Relating To The Unframed Mind

March 9, 2008 / by jonfry

 

               Family get-togethers are always interesting, aren’t they? They’re especially interesting when that slightly kooky member shows up and mixes things up a bit. I remember one Thanksgiving that our “special member,” who actually isn’t a part of the family but a close family friend, came a little late with a bottle of wine. He has a couple mental disabilities, schizophrenia being just one of them, and no family in the area and we give him a place to come for the holidays. Well this night he had a little to drink and started talking about several medical conditions he swore he was suffering from, including an organism he can crawling around his head, but most of his words were incoherent. The thing I remember the most about that night is the feeling of being completely separated from the man sitting on the opposite side of the table from me. I’d be lying if I said I wasn’t somewhat uncomfortable  but I’ve known him for most of my life so this was nothing new; I understood he had no control of his situation and he wasn’t a dangerous person at all. But the feeling of separation was from something a little more intangible than that and a little more complicated for someone who was just 12 years old.

 

Thinking about it now, things seem a little clearer. I had a hard time following his conversation and lack of progression of the ideas he was forming while continuing to speak. He would jump from topic to topic and never really tie them together. The level of enthusiasm would rise and sink without any emphasis needed in the subject matter. If what he was saying was an accurate extension of his thought process, I can only imagine the confusion of his conscious thought.

 

                The complexity of thought brought me to Bessie Head’s novel, A Question of Power, with only the first 34 pages in mind. While it is narrated in the third person, it gives the impression that it is a close following of the consciousness of the main character, Elizabeth. She’s described as having a “pain-torn consciousness” (13) and this idea is reflected in Head’s style of writing which, in turn, reflects Elizabeth’s jumpy thought process.  For example, on page 14 a paragraph begins with “The nightmare was over. Dan was not over. He had not yet told the whole of mankind about his ambitions, like Hitler and Napoleon, to rule the world.” The rest of the paragraph doesn’t complete this thought as any reader would expect it too, but instead jumps to different subjects without any transition or apparent reason. This seems to be a representation of that family friend at Thanksgiving; if his thought process was just as jumpy, no wonder I felt so separated from him since there was no structure to his thinking.

 

                The nature of thought structure is explained in Rob Burton’s book, Artists of a Floating World, in the section about Bessie Head. Burton states that “many of us grow up without realizing (or without being given a chance to realize) that the frames we were born into are, in fact, ideological constructions” (62). I found the terming thought structure as a “frame” that is individualistic to everyone to be very interesting and suggestive. A frame suggests a permanent structure crafted to fit a perception within its outline. This reminds me of one of my favorite quotes (and I can’t remember it exactly or who said it, which, yes, I know is a crime) that says something along the line that the biggest mistake you can make is to assume that anyone else perceives the world as you do.  Now, combining these two ideas, what everyone shares is a frame of perception but the frame that each person constructs throughout their life is different from everyone else’s, hence differences of people’s perceptions.

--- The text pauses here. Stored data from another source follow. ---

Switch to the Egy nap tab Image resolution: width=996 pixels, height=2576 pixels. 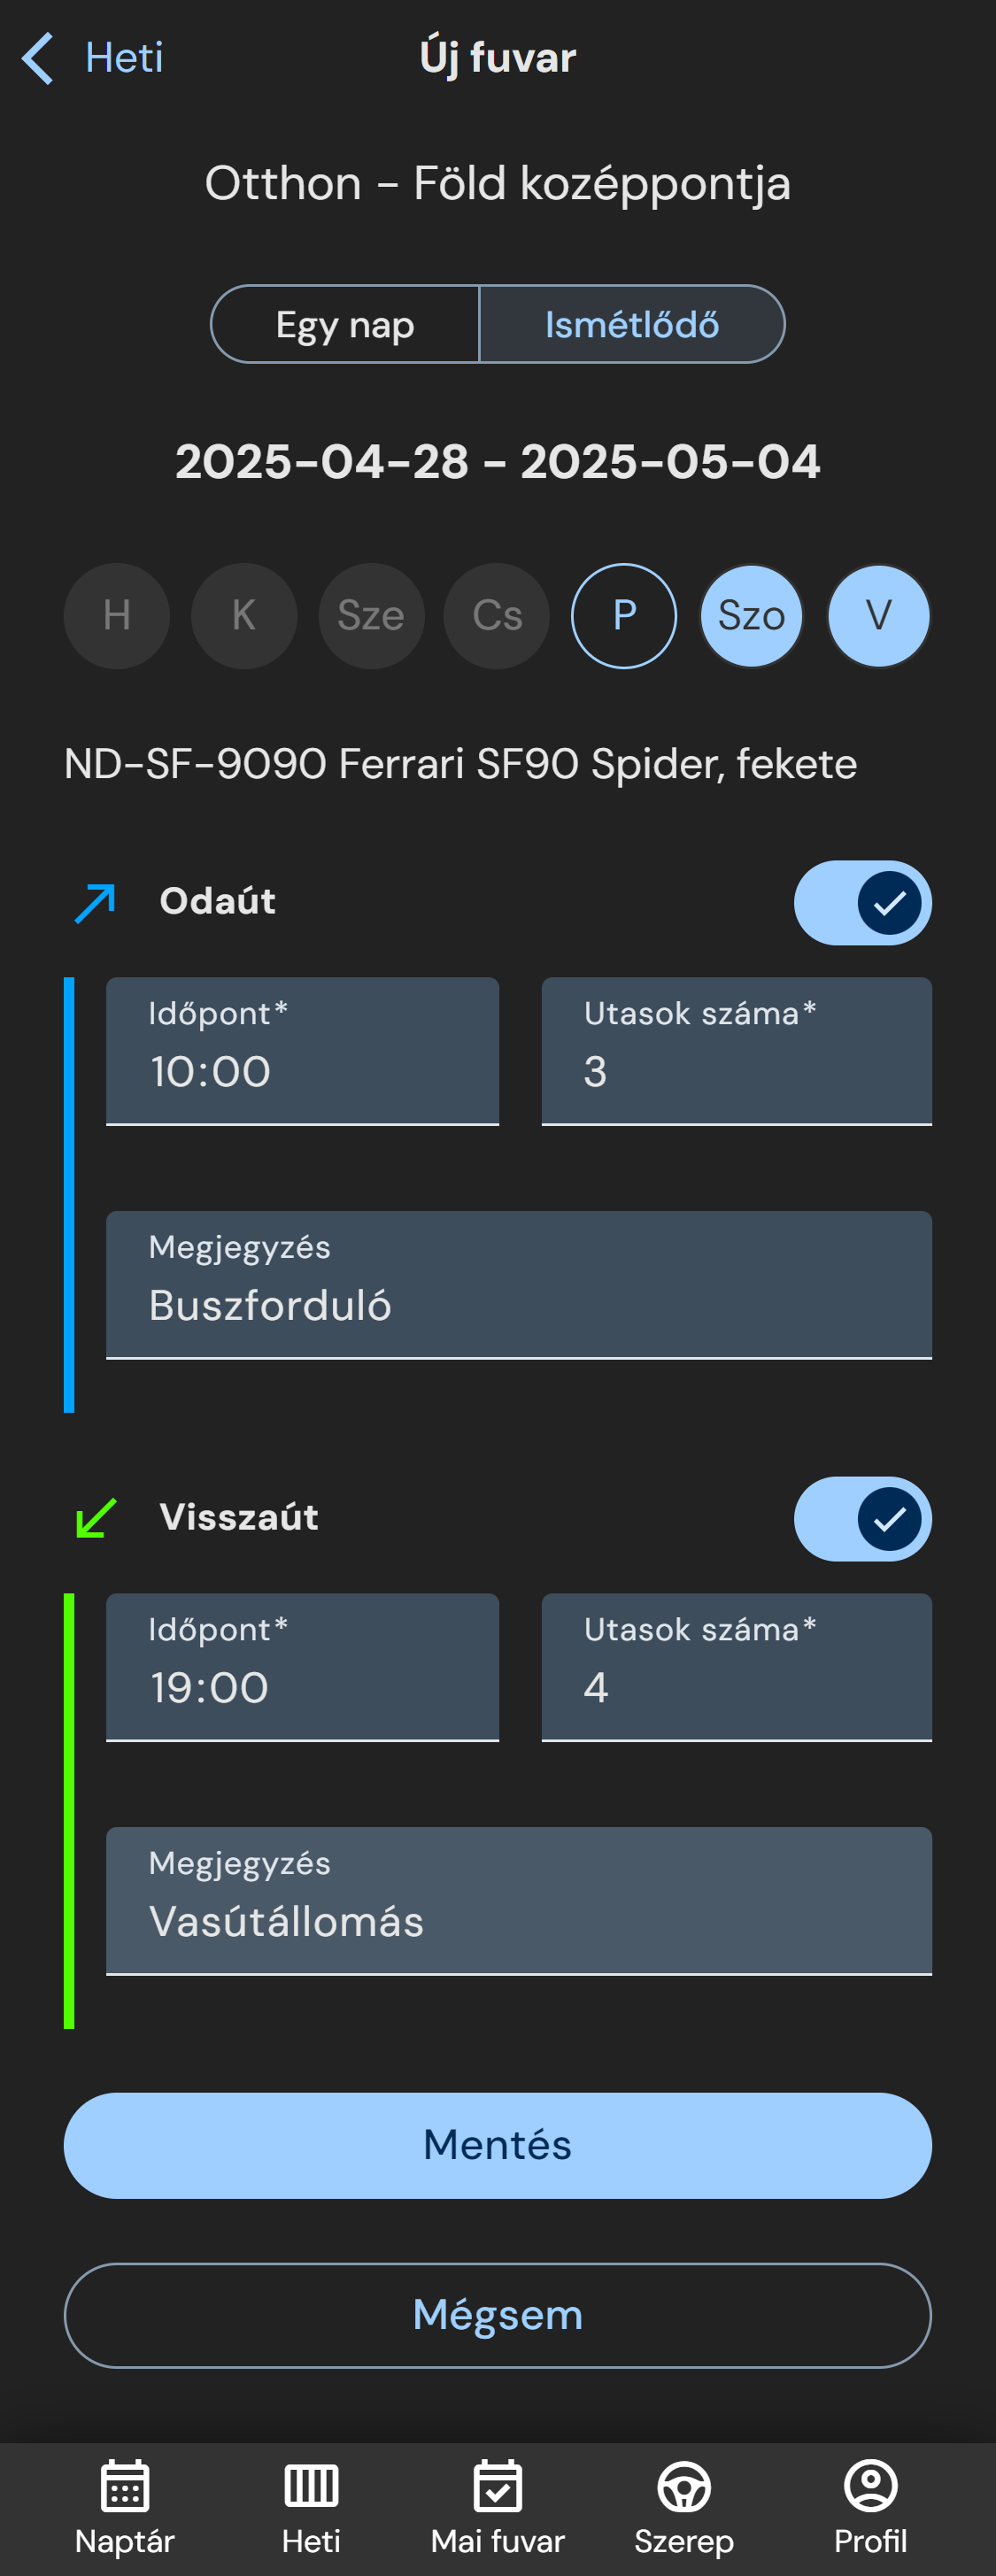345,325
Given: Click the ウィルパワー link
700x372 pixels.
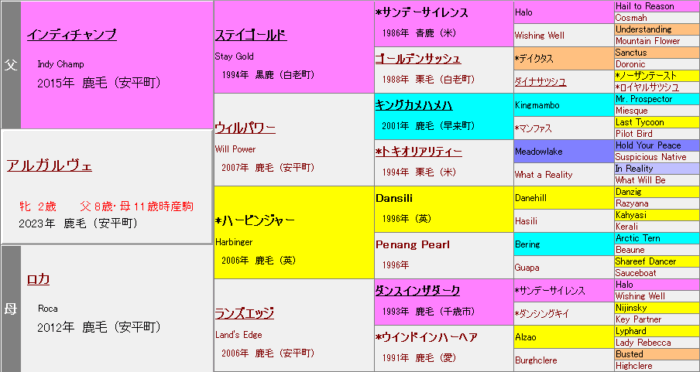Looking at the screenshot, I should click(245, 128).
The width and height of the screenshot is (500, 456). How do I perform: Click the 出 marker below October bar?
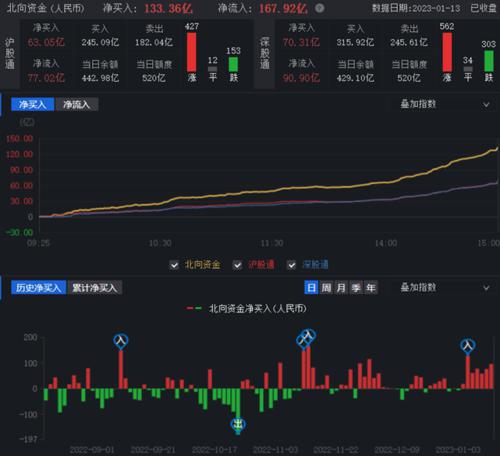238,425
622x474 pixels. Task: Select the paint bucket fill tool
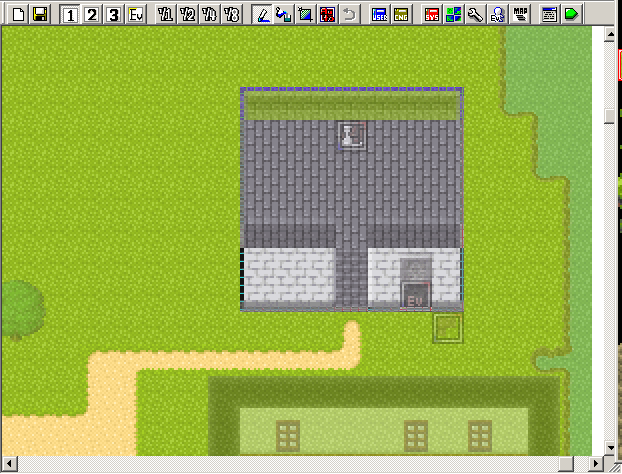pos(283,14)
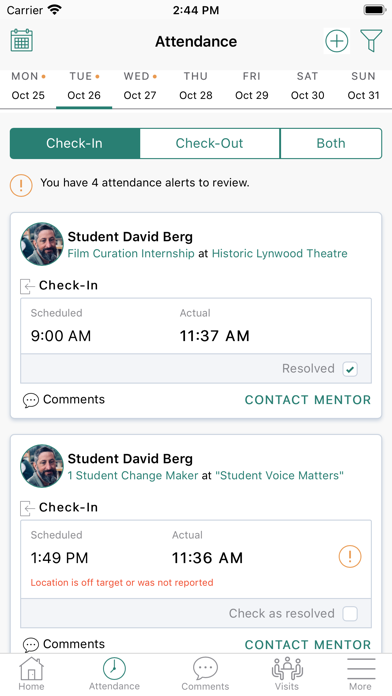
Task: Tap David Berg's photo on second card
Action: [42, 466]
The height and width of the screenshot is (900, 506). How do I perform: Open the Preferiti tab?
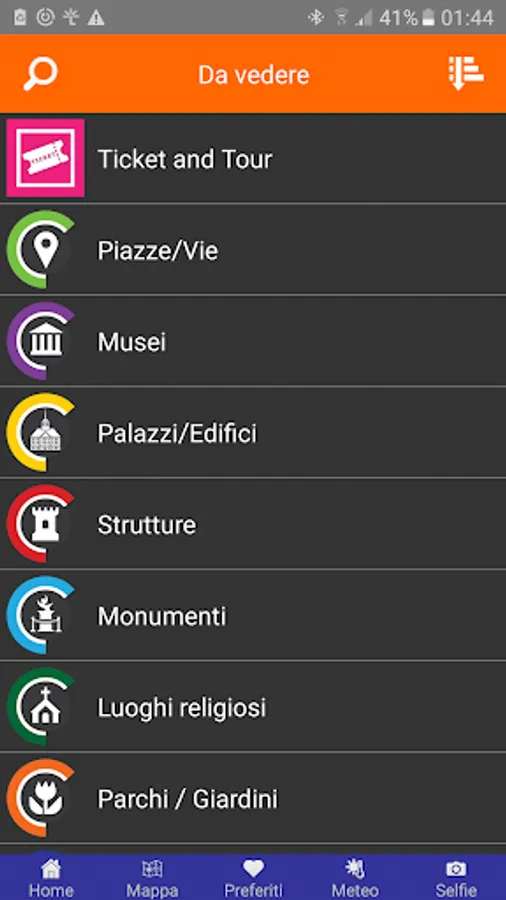click(x=253, y=878)
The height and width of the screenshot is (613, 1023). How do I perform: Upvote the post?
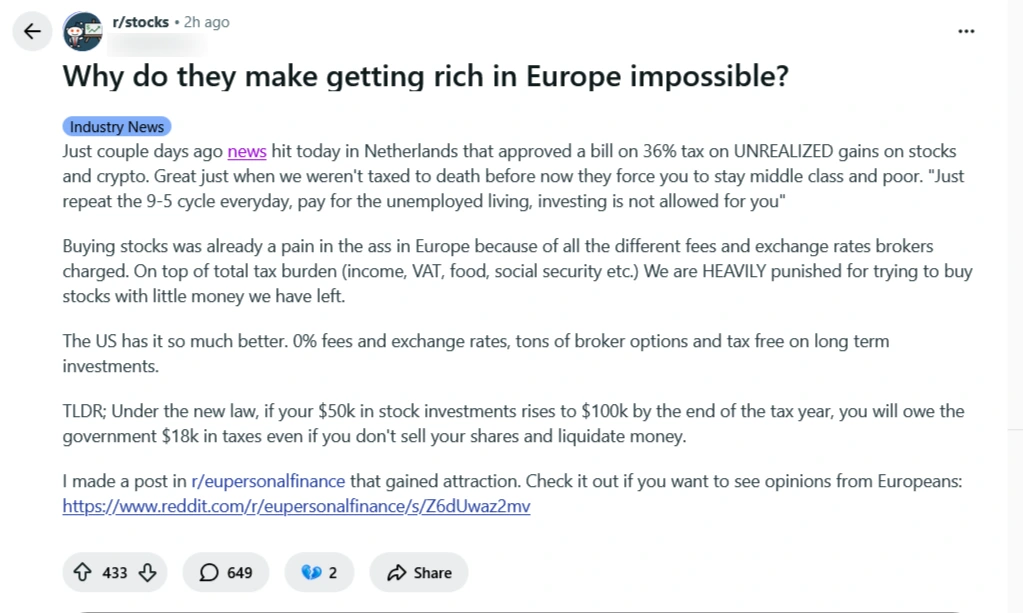pos(82,573)
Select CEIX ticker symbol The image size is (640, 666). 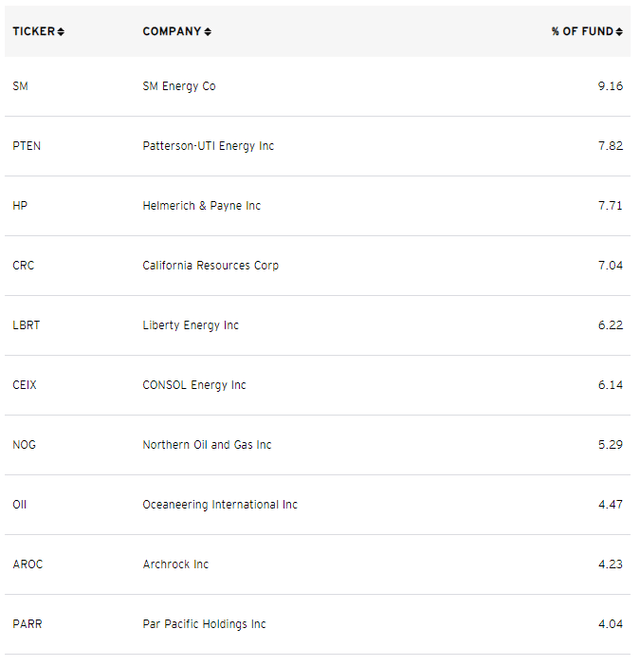pos(24,385)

               Perhaps it could be said that someone like Head’s character Elizabeth or the friend of my family could possibly have a loose or no frame of perception at all. This would further explain that separation I felt even more. Here’s one way to look at this idea: think about taking a book, cutting up all the sentences into separate pieces, putting the pieces into a box, and then shaking it up. I’d imagine that pulling each sentence out without looking and then trying to make sense of it would be much like living life without that “frame.”  A little chilling isn’t it?

3 comments on Relating To The Unframed Mind

  • jenbirdieblack said 3 months ago

    I really like the personal experiences you draw from, and the examples, both from the text and your hypotheiticals, that you use to get your point across. Nicely done, Jon.

  • Shintaku said 3 months ago

    Your writing is just simply amazing Jon!!InnocentLaughing LOL!!!